Nigeria-Wahl: Buhari baut Vorsprung aus

Bei der Präsidentenwahl in Nigeria zeichnet sich ein Machtwechsel ab. Oppositionskandidat Buhari liegt nach Auszählung der meisten Stimmen deutlich vor Amtsinhaber Jonathan.

Nach Berechnungen der Agentur Reuters auf der Grundlage offizieller Teilergebnisse hat Oppositionskandidat Muhammadu Buhari seinen Vorsprung vor Amtsinhaber Goodluck Jonathan auf gut drei Millionen Stimmen ausgebaut.

Der frühere Militärdiktator liegt danach bei rund 14,6 Millionen Stimmen, Jonathan bei etwa 11.3 Millionen. Nur noch zwei der 36 Bundesstaaten des bevölkerungsreichsten Staates Afrikas seien noch nicht ausgezählt, so Reuters. Sollte Buhari die Wahl gewinnen, wäre dies der erste demokratische Machtwechsel in Nigeria seit dem Ende der Militärherrschaft 1999.

Die von dem früheren General Buhari angeführte Oppositionspartei APC erklärte, es gebe keinen Zweifel daran, dass der bisherige Präsident Jonathan seine Niederlage eingestehen werde. Jonathan habe mehrfach erklärt, er werde abtreten, wenn er in einer fairen und freien Wahl abgewählt werde, betonte der ACP-Sprecher.

Weitgehend regulärer Wahlgang

Rund 70 Millionen Wahlberechtigte waren am Samstag zur Abstimmung aufgerufen. Der Wahlgang war von Anschlägen der islamistischen Terrorgruppe Boko Haram und technischen Pannen überschattet, verlief nach Ansicht von Beobachtern im Großen und Ganzen aber dennoch ordnungsgemäß. Der Gewinner muss neben einer absoluten Mehrheit der Stimmen auch mindestens 25 Prozent der Stimmen in zwei Dritteln der Bundesstaaten gewinnen.

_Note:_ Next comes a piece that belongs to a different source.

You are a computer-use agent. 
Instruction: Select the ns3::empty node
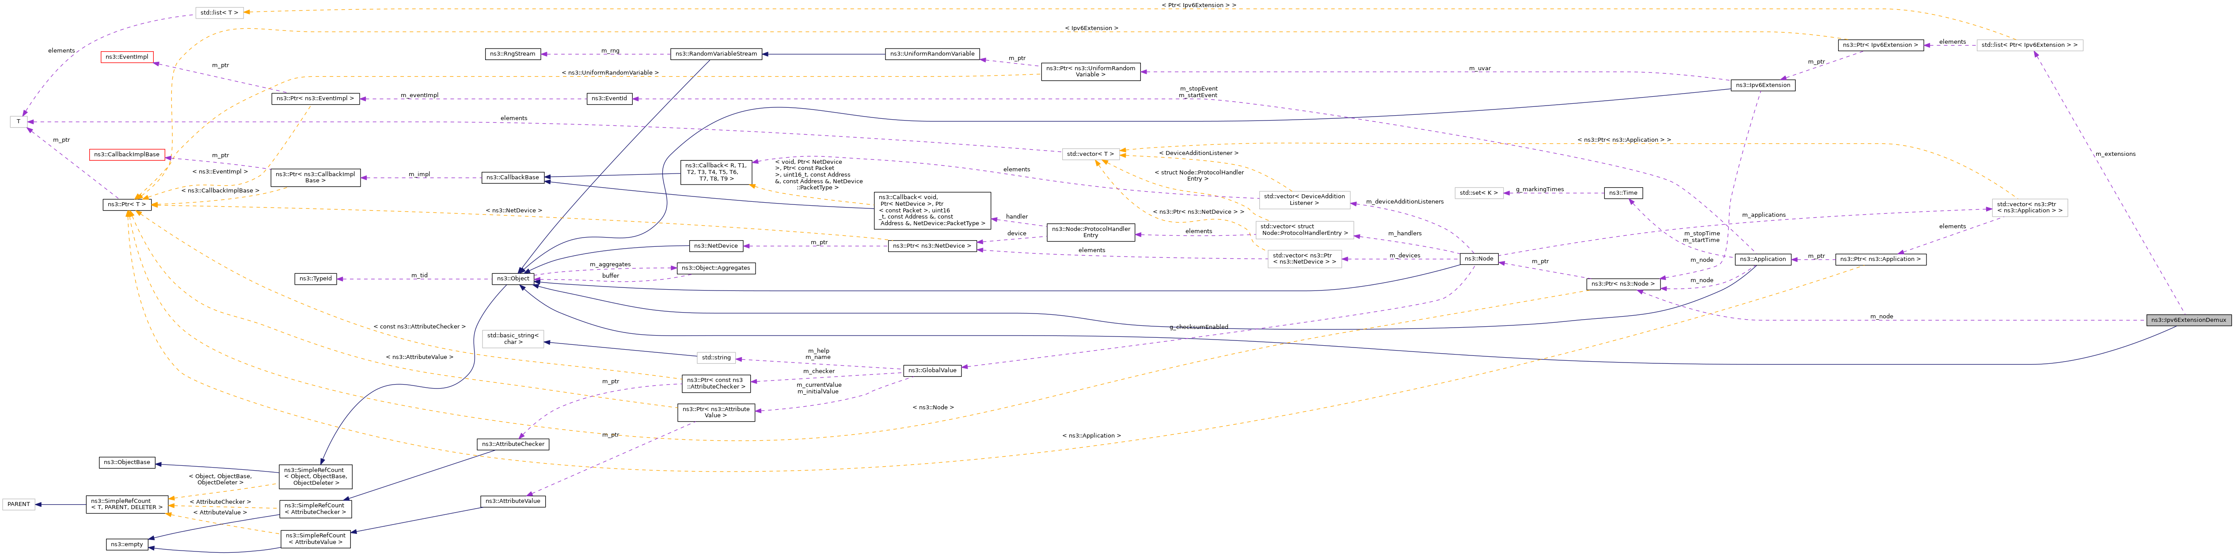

Der ehemalige Militärmachthaber Buhari, ein 72-jähriger Moslem, hat vor allem in den nördlichen Staaten Nigerias teilweise überwältigende Siege errungen. Jonathans Hochburgen liegen im Süden des Landes, aus dem der 57-jährige Christ stammt. Jonathan und Buhari hatten vor der Wahl versichert, das Ergebnis anzuerkennen.

Nigerias Präsident Goodluck Jonathan (Foto: AFP/Getty Images)

Nigerias Präsident Goodluck Jonathan

Beobachter befürchten dennoch, dass es nach Bekanntgabe des Wahlergebnisses zu gewaltsamen Auseinandersetzungen zwischen Anhängern der beiden Kandidaten kommen könnte. Vor vier Jahren hatte es schwere Zusammenstöße gegeben, bei denen rund tausend Menschen getötet worden waren. Im südlichen Staat Rivers galt am Montagabend bereits eine nächtliche Ausgangssperre.